Die Geschichte Herchens
Herchen wurde erstmalig in einer Urkunde des Papstes Innozenz II. vom 31. März 1131 erwähnt. Sie bestätigt, dass die katholische Pfarrgemeinde dem Cassiusstift Bonn "zugehörig" sei.
Wahrscheinlich war aber der Ort schon wesentlich früher Stätte eines germanischen Opfersteins, der an der Stelle der heutigen katholischen romanischen Basilika gestanden haben soll.
Andere Quellen sehen Herchen als eine Gründung der Alemannen an, die z. Zt. Karls des Großen in dieses Gebiet kamen.
So vielseitig wie die Theorien zur Entstehung Herchens sind auch die Namensbezeichnungen, die für den Ort überliefert sind:
Herkingen, Herchlingen, Herechingen und endlich Herchingen, wie auf einer alten Postkarte zu lesen ist.
Jenseits dieser Entstehungsmythen setzt die sicher dokumentierte Geschichte unseres Dorfes am 1.1.1247 ein. Denn damals gründete der letzte Graf von Sayn, Heinrich III., das Zisterzienserkloster in Herchen und übertrug der Gräfin Mechthilde von Landsberg-Sayn die Bauausführung. Als Gründungsjahr wird 1248 angenommen. 1266 unterstellte der Erzbischof von Köln das Kloster dem Abt von Heisterbach.
Schenkungen, Landwirtschaft, Weinbau, später eine Walkmühle und sogar ein Brauhaus führten zu einem gewissen Wohlstand des Klosters und damit auch des Dorfes Herchen.
Im Mittelalter waren der Ort und seine Umgebung Zentrum des Tuchweber-Handwerks, das der Region Ansehen in ganz Europa verschaffte.
Doch Ende des 16. Jhdts. verarmten Kloster und Dorf und eine Pestepidemie beendete das klösterliche Leben in Herchen. 1581 ging es in den Bestand des Klosters Merten über.
1701 wurde zur Erinnerung an das ehemalige Kloster eine kleine Kapelle an der Sieg errichtet und dem Hl. Antonius geweiht.
Sie steht heute noch dort und gibt ein letztes Zeugnis von der Bedeutung unseres Dorfes in einer längst vergangenen Epoche.
Nach Klosterleben und Tuchweberei prägte über lange Zeit die Armut das karge bäuerliche Leben der Menschen im Siegtal.
Erst in der 2. Hälfte des 19. Jhdts. gelangte Herchen wieder zu einem bescheidenen Wohlstand, als 1850 mit dem Bau der heutigen Siegtalstraße begonnen wurde.
(Die Genehmigungsurkunde Kaiser Friedrich Wilhelms ist in unserem Dorfarchiv noch zu sehen.)
Ein weiterer Entwicklungsschub folgte 1858/59 durch den Bau der Eisenbahnstrecke Köln - Siegen, die wegen der vielen Tunnel und der engen Bögen als ein Meilenstein des Eisenbahnbaus galt.
Nun hatte die neue Zeit auch unser entlegenes Siegtal erreicht.
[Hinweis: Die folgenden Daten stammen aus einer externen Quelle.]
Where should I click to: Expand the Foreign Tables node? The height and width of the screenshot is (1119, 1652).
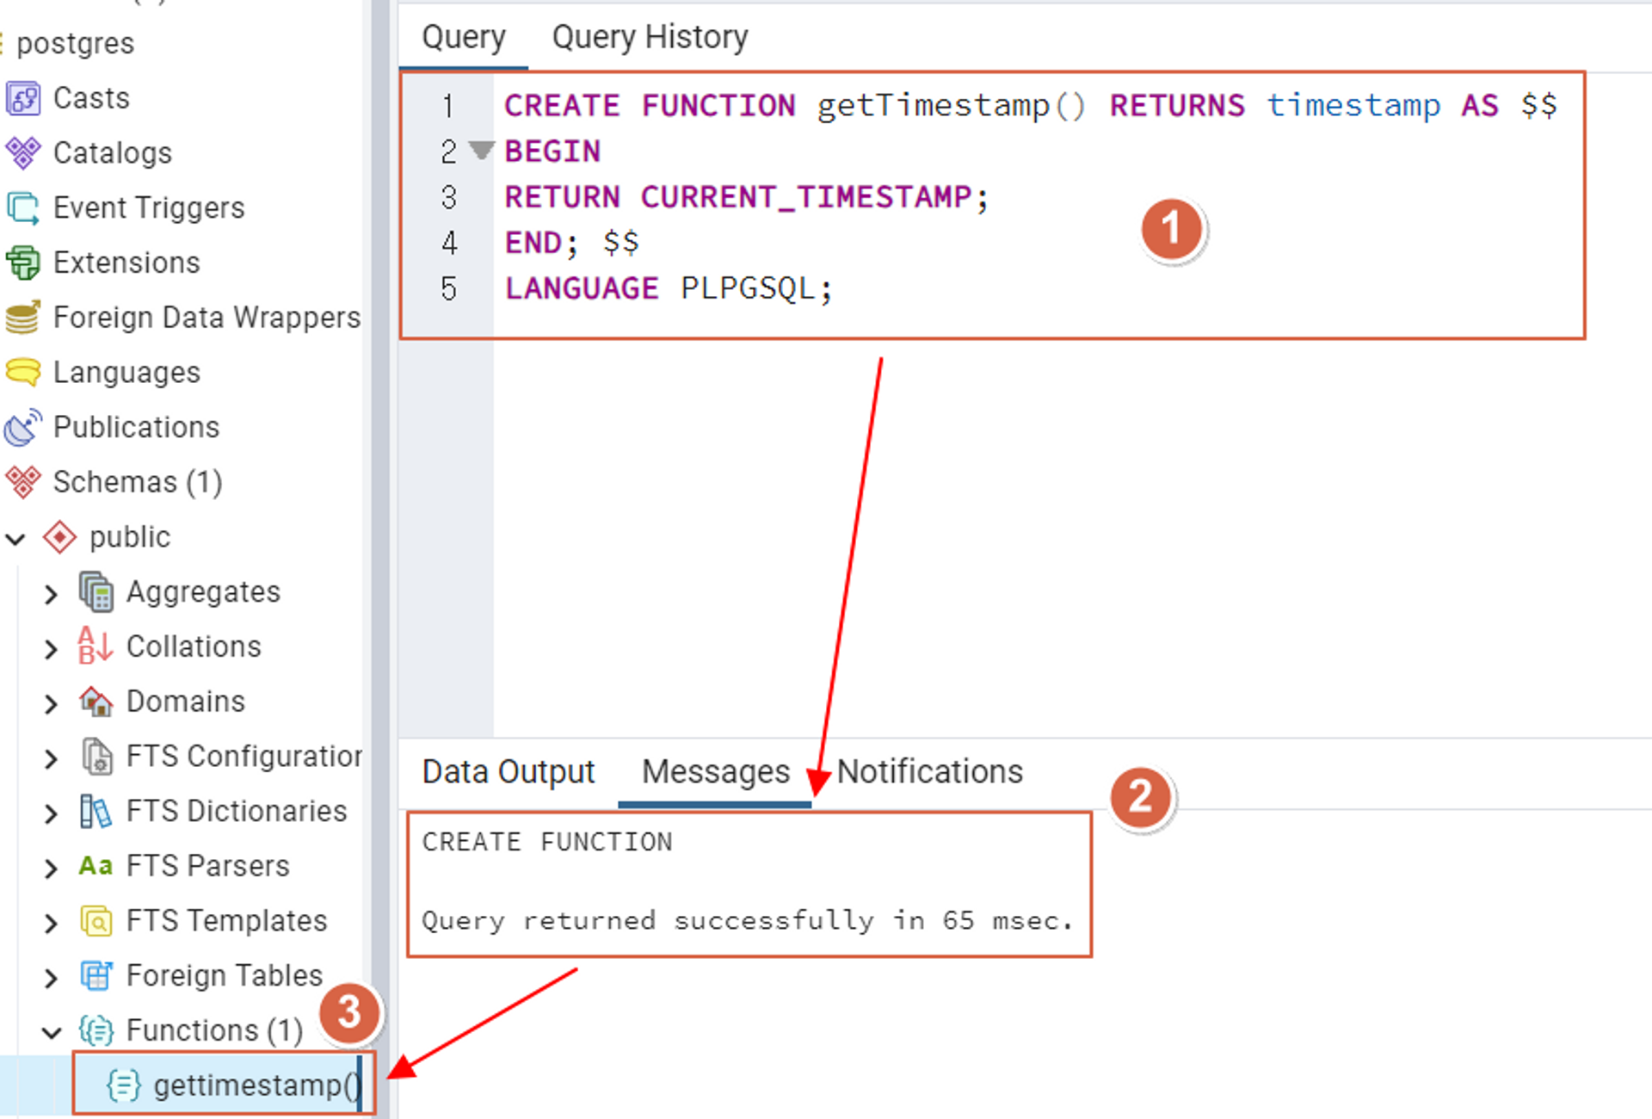[51, 977]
Aber während sich im Siegerland und flussabwärts von Eitorf bis zur Mündung in den Rhein rasch große und mittlere Industriebetriebe ansiedelten, blieb unser Dorf in seinem engen Siegbogen davon unberührt. Stattdessen wurde Herchen 1883 im "Baedeker", dem damals berühmtesten Reiseführer, als "schönster Luftkurort des Siegkreises" bezeichnet.
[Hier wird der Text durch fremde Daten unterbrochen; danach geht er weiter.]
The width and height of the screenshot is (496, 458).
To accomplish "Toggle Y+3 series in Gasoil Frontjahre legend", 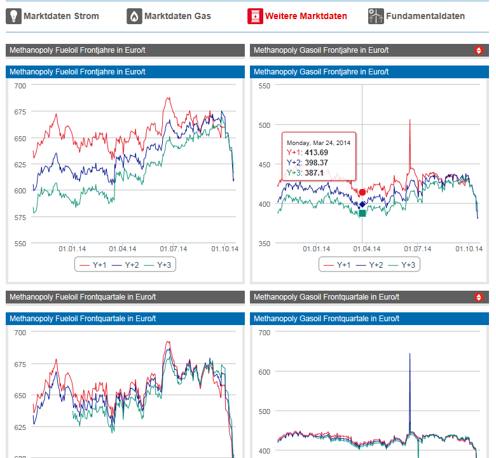I will coord(401,265).
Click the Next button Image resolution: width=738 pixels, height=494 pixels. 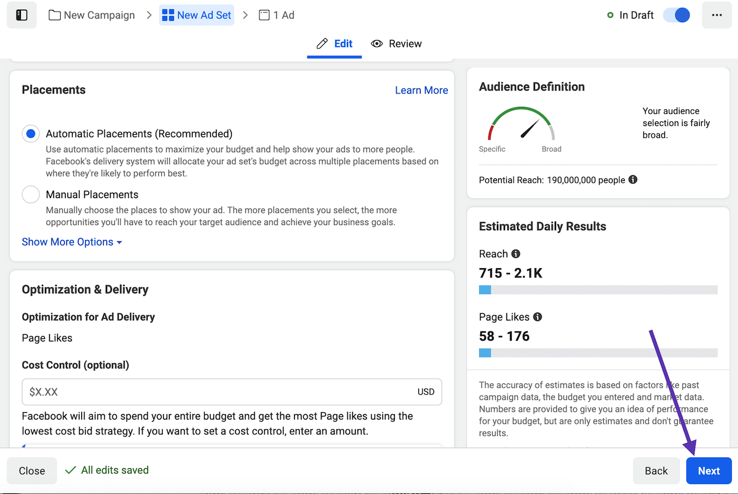click(x=708, y=471)
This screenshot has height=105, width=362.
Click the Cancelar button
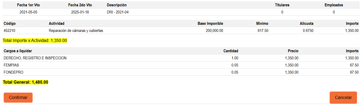pos(343,98)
Denn unter den wohlhabenden Städtern aus Köln oder Düsseldorf galt es damals als chic und modern, einen Wochendausflug mit dem neuen Verkehrsmittel Eisenbahn zu machen oder die "Sommerfrische" im Grünen und "auf dem Land" zu verbringen. Einige reiche Stadtbürger bauten sich in Herchen sogar ihre Sommerhäuser.
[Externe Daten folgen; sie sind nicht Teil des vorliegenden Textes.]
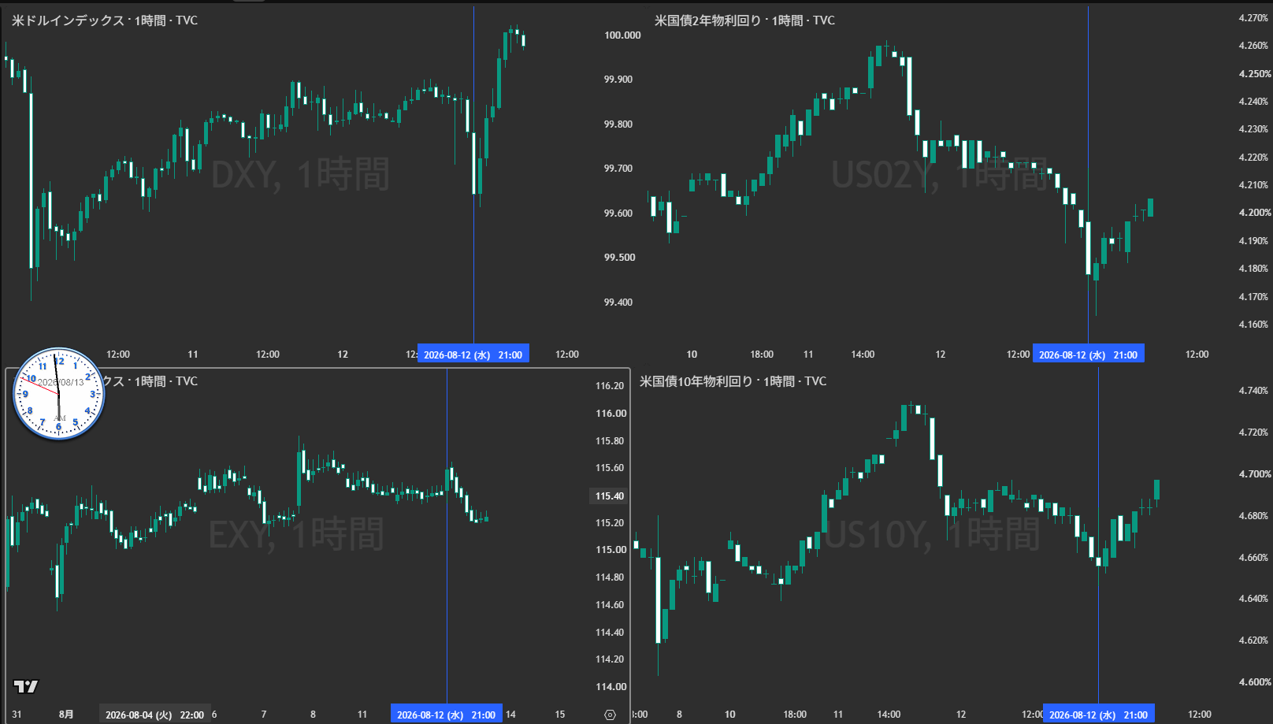Click the 100.000 price level on DXY axis

[622, 35]
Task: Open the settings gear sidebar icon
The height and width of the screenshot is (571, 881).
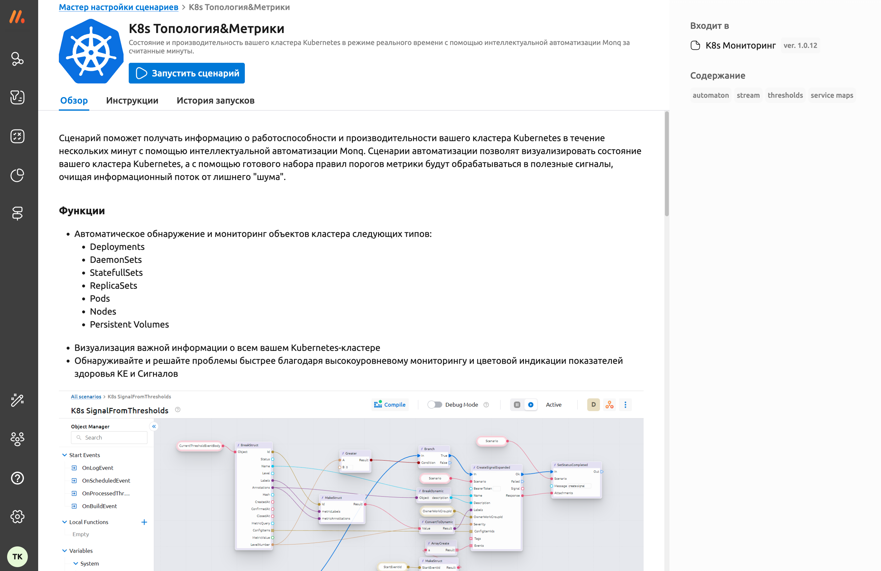Action: point(17,517)
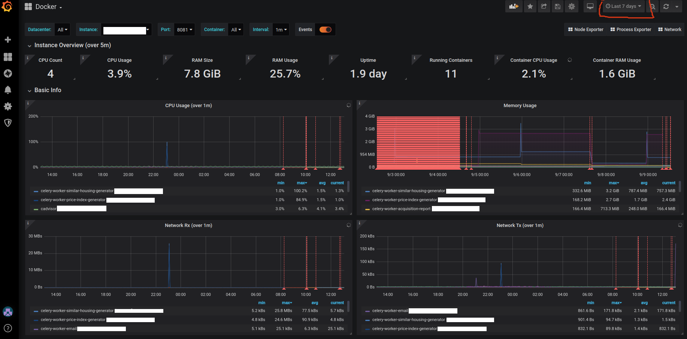Hide the cadvisor series in CPU Usage
Screen dimensions: 687x339
[x=49, y=209]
Der "Kurpark" ist noch heute beliebter Aufenthalts- und Veranstaltungsort.
Besonderen Anklang fand Herchen in Künstlerkreisen.
Belegt sind Aufenthalte des Musikers Engelbert Humperdinck, des Schriftstellers Josef Winckler, der hier den Tollen Bomberg geschrieben hat, und der Gruppe des Düsseldorfer Malkastens.
Noch heute erinnern die „Düsseldorfer Hütte“ und der „Künstlerweg“ an die Vergangenheit Herchens als Sommerfrische der Künstler.